O que facilita a transmissão da crise para os países mais pobres, diz o estudo, é a reversão de três fatores que ajudaram o boom econômico de 2003 a 2007: o elevado número de financiamentos do período – com muito dinheiro privado –, o alto preço das commodities, e o enorme fluxo monetário remetido por trabalhadores emigrados para seus países de origem. Com esses três aspectos agora caminhando na direção oposta, o ciclo de crescimento dos países em desenvolvimento também se reverte, diz o trabalho dos economistas Diana Alarcon, Stephany Griffith-Jones e José Antonio Ocampo.
A queda contínua desses fluxos de capital e das exportações, para os estudiosos, é a grande vilã dos países subdesenvolvidos, que aderiram a sistemas macroeconômicos bastante rígidos nos últimos anos. Em algumas nações muito dependentes do dinheiro de remessas, o efeito foi devastador. Alguns exemplos são o Tajiquistão, onde 45% do PIB provêm das remessas de cidadãos emigrados, Honduras (25% do PIB) e Líbano (24% do PIB). Desde 2008, os índices de remissão já caíram entre 1% e 6% em diferentes países.

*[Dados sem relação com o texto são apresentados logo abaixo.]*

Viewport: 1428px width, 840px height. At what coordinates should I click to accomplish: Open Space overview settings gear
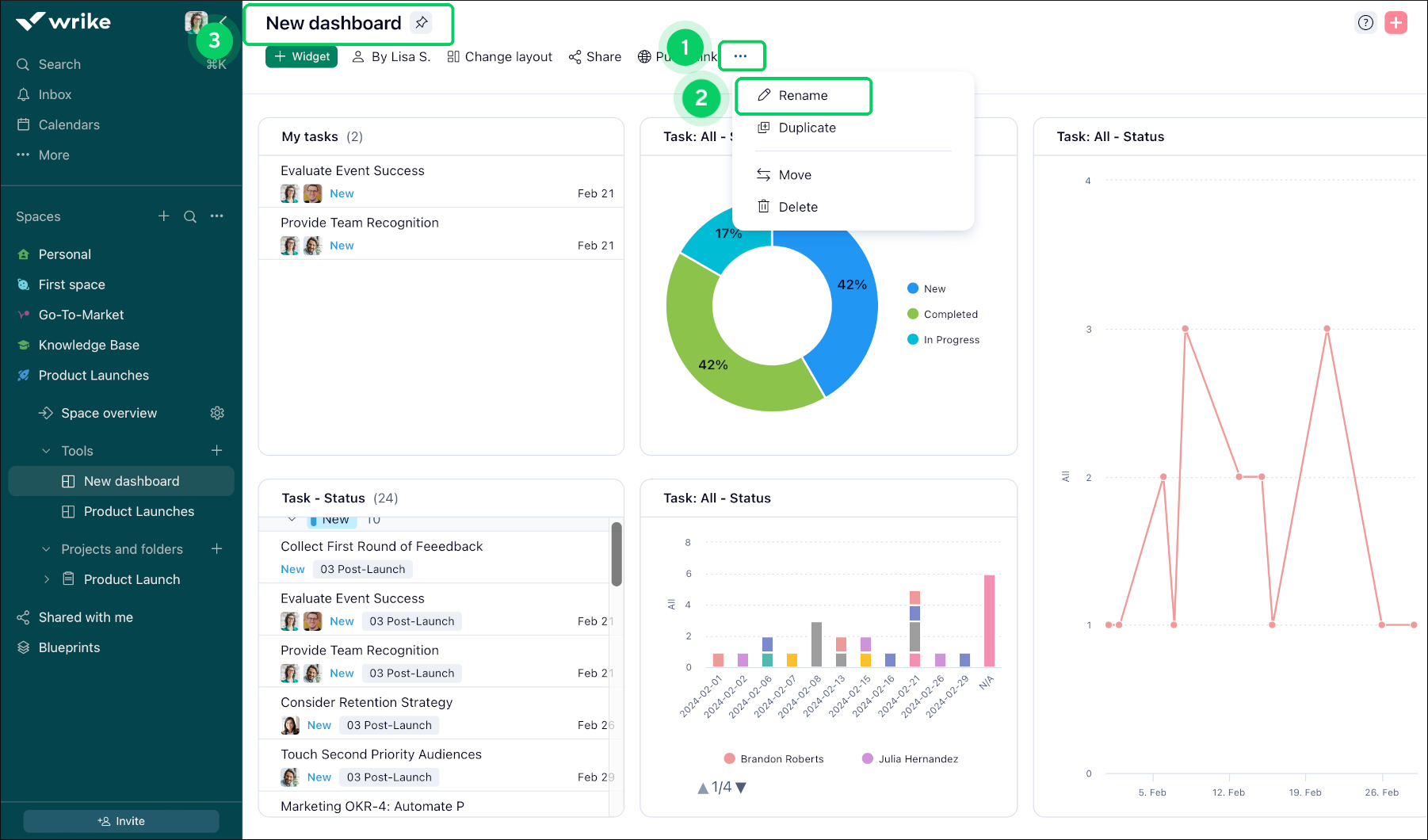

Exportadores de produtos manufaturados e serviços como o turismo também sofreram com a diminuição da demanda, enquanto a volatilidade dos preços afetou as exportações de bens primários. Em países como Congo, Guiné Equatorial, Gabão e Nigéria, o petróleo (que teve acentuada queda de preço) é responsável por mais da metade da exportação de commodities. Na Guiné e na Costa do Marfim, a venda de cacau e de minerais representam um quinto dos rendimentos nacionais. Em Trinidad e Tobago e na Bolívia, a venda de commodities representa, respectivamente, 22% e 12% do PIB. As projeções mais recentes do Banco Mundial indicam redução de 25% nos preços de energia em 2009, além do declínio de 23% nos preços das demais commodities.

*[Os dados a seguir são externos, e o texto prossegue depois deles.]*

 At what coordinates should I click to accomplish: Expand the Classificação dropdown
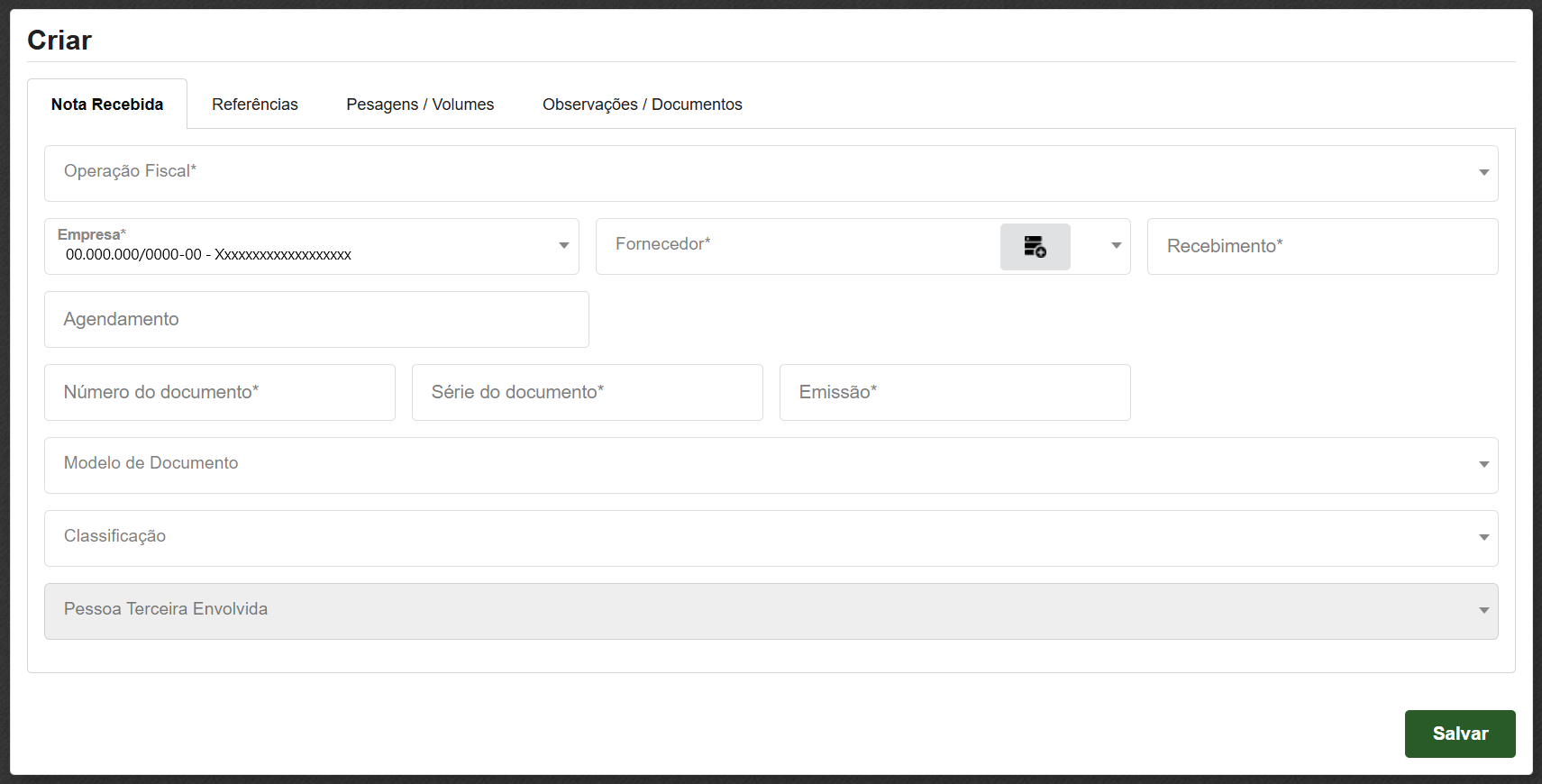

Ainda segundo o estudo, o acúmulo de reservas internacionais e a redução da dívida externa deve proteger alguns países em desenvolvimento da rápida deterioração do fluxo de capitais. Mas a contração de crédito e seu alto custo já causaram redução de investimentos aos sistemas financeiros da Índia e de Taiwan, ao passo que Brasil e México sofrem perdas em mercados derivativos. Enquanto isso, o valor dos empréstimos bancários a mercados emergentes caiu de US$ 410 bilhões em 2007 para US$ 167 bilhões. Em 2009, o montante pode alcançar somente a marca de US$60 bilhões, de acordo com o Instituto Internacional de Finanças
Reduzindo os impactos da crise
Na maioria dos países em desenvolvimento, os indicadores macroeconômicos, inclusive o acúmulo de reservas, melhoraram nos últimos cinco anos. Esses países têm condições de adotar políticas fiscais e monetárias mais expansivas, de acordo com o trabalho.
O estudo aponta para a necessidade de unir esforços internacionais, com a criação de uma nova regulação para o sistema financeiro, incorporando mecanismos de contabilidade periódica com o intuito de corrigir a natureza do mercado em produzir, ciclicamente, ascensões e quedas. Entre as reformas sugeridas, estão a criação de uma reserva global com recursos expandidos, que promova liquidez aos países em desenvolvimento.
Outra sugestão é que o FMI (Fundo Monetário Internacional) seja reformado e tenha papel central na coordenação de políticas macroeconômicas globais, contanto que os empréstimos não estejam condicionados a contrapartidas que fadiguem os governos durante o pagamento.Assim, países que passarem por crises temporárias – mesmo com políticas econômicas fortes – poderão contar com apoio financeiro rápido para solucionar problemas.